The highest quote I got was from Brj who wanted like 5k! 

Also op go read ELQ's review of his brj, I would not pay nearly as much as he asks.


----------



## HighGain510 (Feb 15, 2012)

I got to play Nolly's ViK and it was a stellar instrument.


----------



## elq (Feb 15, 2012)

Stealthdjentstic said:


> Also op go read ELQ's review of his brj, I would not pay nearly as much as he asks.





To be fair to Bernie, my BRj was from a discounted run, so perhaps his full quality doesn't applyscratch.
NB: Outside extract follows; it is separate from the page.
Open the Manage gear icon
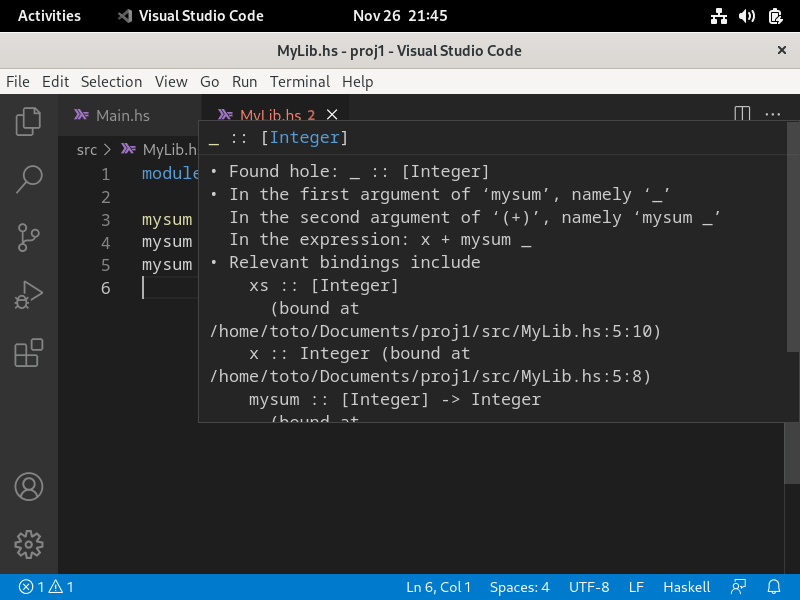Viewport: 800px width, 600px height. tap(28, 544)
But note that I've heard from others (including people with full prices customs) who have had similar problems.

Caveat emptor.


----------



## jjcor (Feb 15, 2012)

@Stealth, I was actually reading your posts about the Vik's and was REALLY impressed with what he's doing for the price! I emailed him about a quote yesterday so hopefully Ill hear back soon. One of the main reason Im going custom is being a lefty and playing 8's. Its a righty world out there man! And not only do I play lefty but I play upside down. Like taking a right handed and playing it left handed. Not like a bat upside down. So my specs are really fuct and usually have to explain it about 3 different ways before they get it. 

And I also read some reviews about brj that have left me kinda sceptical. So far Vik is in the lead.....till that quote gets in.


----------



## Stealthdjentstic (Feb 15, 2012)

Adam Of Angels said:


> Hey Stealth, can I borrow $1k?



Sure, lend me your esp, ill give it back I promise!



elq said:


> To be fair to Bernie, my BRj was from a discounted run, so perhaps his full quality doesn't applyscratch. But note that I've heard from others (including people with full prices customs) who have had similar problems.
> 
> Caveat emptor.



My bad 0_o


Also I forgot about Oni, I havent ordered from Dan but Ive talked to him a lot on mg chat and hes helped me a lot. Ive heard nothing but good things about him in the few years Ive been here. He also does some reallycutting edge stuff.


----------



## mphsc (Feb 15, 2012)

The only thing that I balked at with VIK's quote was it did not include a case & the shipping. Getting it from Poland was cheaper.


----------



## Stealthdjentstic (Feb 15, 2012)

Yeah his prices can be up there but his caprice t model starts at like 2.9k according to his site. Also its worth keeping in mind that he has no cnc.


----------



## guy in latvia (Feb 16, 2012)

Yea ViK is an amazing guy! I'm planning on making a trip down to his "factory" (or room with equipment, as he called it himself) this year, hopefully to do some reconfiguring of the specs i ordered, since i keep changing my mind and i have no idea what I'm doing. Also, I will use the opportunity to plays everyone's upcoming customs


----------



## Stealthdjentstic (Feb 16, 2012)

Please do, especially if mine is sort of ready by then


----------



## guy in latvia (Feb 16, 2012)

No idea whats the progress like on yours, but I'll be heading down to Minsk no earlier than Easter. I'm actually hoping I will manage to make the trip during Easter.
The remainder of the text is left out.